Ancient Lake Cahuilla Shoreline, courtesy of John Grasson

Ancient Lake Cahuilla Shoreline, courtesy of John Grasson

According to the legend, Captain Iturbe’s Spanish galleon was loaded with an eminence amount of gold, silver, gems and especially  black pearls, and still lies buried somewhere within the Salton Sea area. It has been spotted from the Algodones Dunes, to the Superstition Mountains, and all the way up near Travertine Point. It’s a great story, but sometimes the facts can put a serious damper on what a legend says. That’s not to say a Spanish ship isn’t laying in wait under tons of sand, or that there is some sort of treasure buried there as well. It’s just that it might not be from whom you think, then again all legends are based in some truth, and here is truth that I found….

Captain Juan de Iturbe, was a real man and he did command a ship, in fact at times in his life, he commanded fleets of ships, but our story starts way before him. In 1585 the initial Royal license for pearl fishing was granted to Antonio del Castillo, Pedro Lobato de Cantos and Hernando de Santotis. This gave them exclusive rights for trading and pearl fishing, as long as they were able to build a ship and start conducting business within five years. But just two years later the English pirate Thomas Cavendish attacked the city of Navidad, and burned down the town and it’s shipyard, which included the Castillo ship. They would never be able to recover from this loss. By 1592 the Royal license was then granted to Melchor de las Roelas, Sebastian Vizcaino and nine other partners after a ruling was made at the Real Audencia of Mexico, which was the highest court in New Spain. One difference between the two licenses was that Vizcaino was given a twenty year term.

In the early part of 1595 Vizcaino prepared his three ships, and by June he set sail for the Sea of Cortez. He set up a base camp at La Paz on the lower eastern end of Baja, and although Vizcaino was able to explore the Sea, he experienced an immense amount of bad luck.  Which included a mutiny, bad storms, hostile natives and horrible conditions of his ships, eventually he was forced to sail back to New Spain (Mexico) . By 1597 he was finished and in 1600 Graviel Maldonado petitioned for his license, but was denied. It “may” appear that Vizcaino was doing something that the Royalty didn’t approve of, because by 1602 Vizcaino was prohibited from entering the sea of Cortez,”under penalty of death.”

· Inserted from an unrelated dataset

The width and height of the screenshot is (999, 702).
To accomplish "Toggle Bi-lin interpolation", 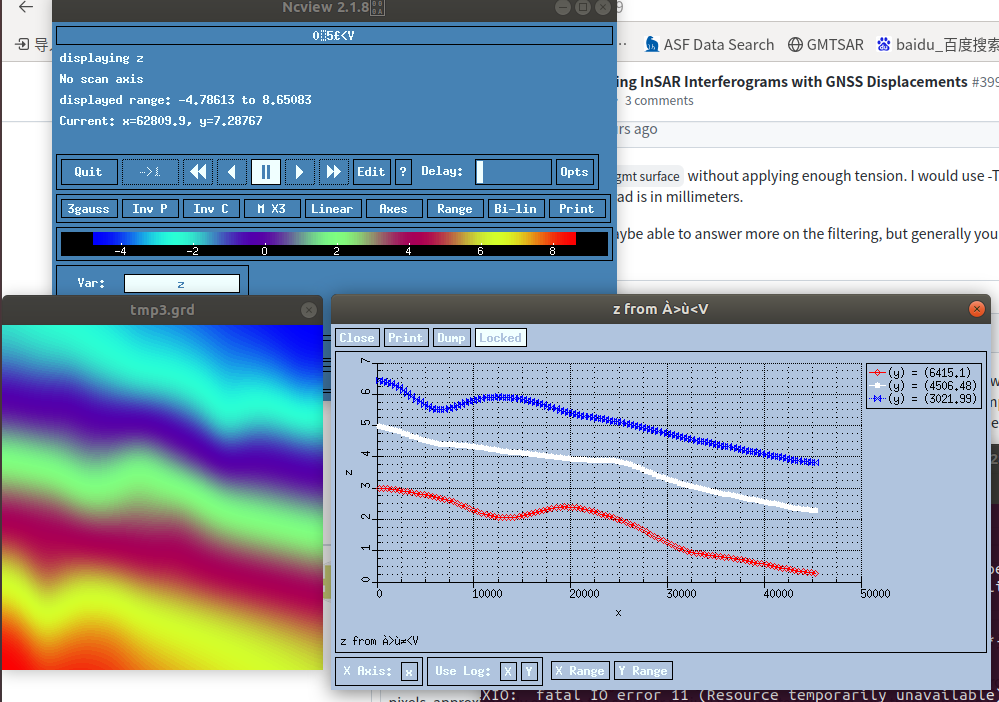I will pos(516,208).
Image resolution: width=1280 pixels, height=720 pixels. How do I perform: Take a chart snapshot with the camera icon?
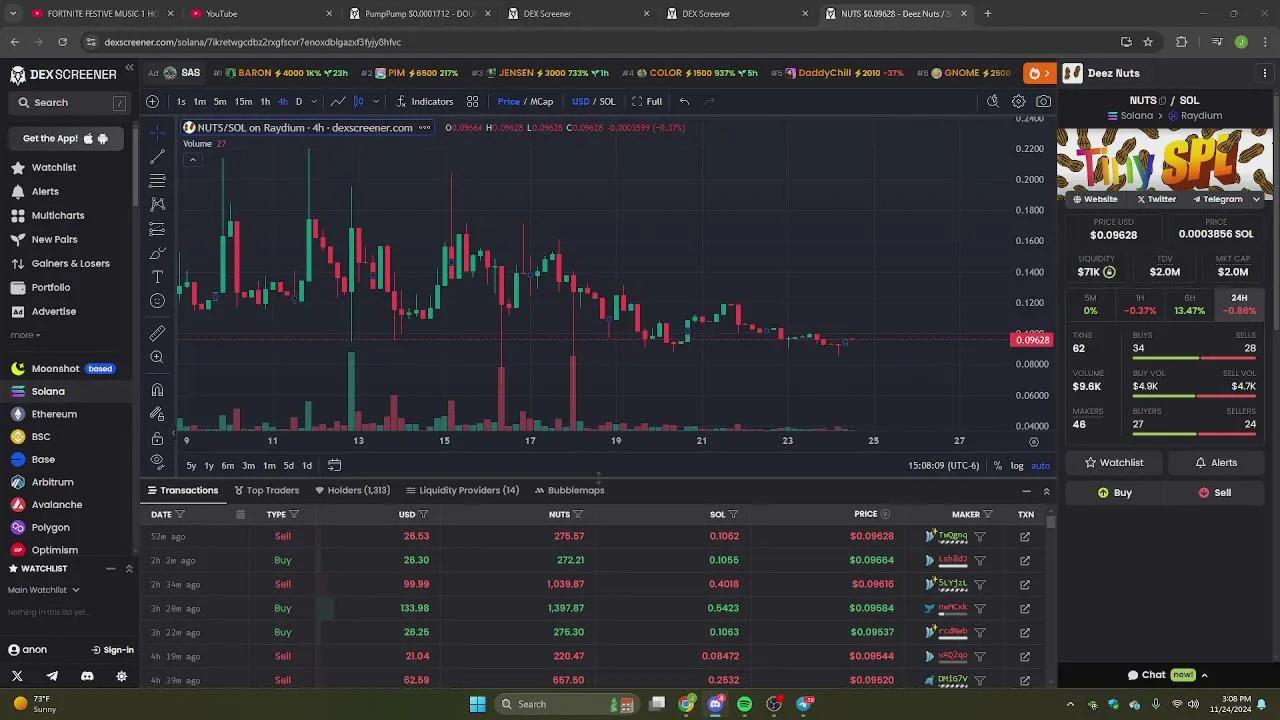point(1043,101)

Two pearls in hand, courtesy of kojimapearl.com

Two black pearls in hand, courtesy of kojimapearl.com

This means that from 1597 to 1611 there was no legal license for pearl fishing, which doesn’t mean pearls weren’t being harvested, it just wasn’t be done legally. On August 13th 1611, Tomas Cardona along with Sancho de Mares, and Francisco de la Paraya, were granted Vizcaino’s license from Spain. Tomas then handed the command of the whole operation to his nephew Nicolas de Cardona. Nicolas had been to New Spain, just the year before under the command of General Juan Gutierrez de Garibay. From the shipyards of Palos de Moguer six ships were built and Cardona along with Captain Francisco Basilio began their long and treacherous voyage to New Spain via the Caribbean. However, by the time the fleet arrived in Barbados there were only three ships left. Nicolas then spent about a year exploring the islands of Saint Vincent, Grenada, Saint Lucia, as well as Cuba, Jamaica, Santo Domingo, and Campeche, eventually landing at Veracruz in 1614 with a compliment of Negro divers.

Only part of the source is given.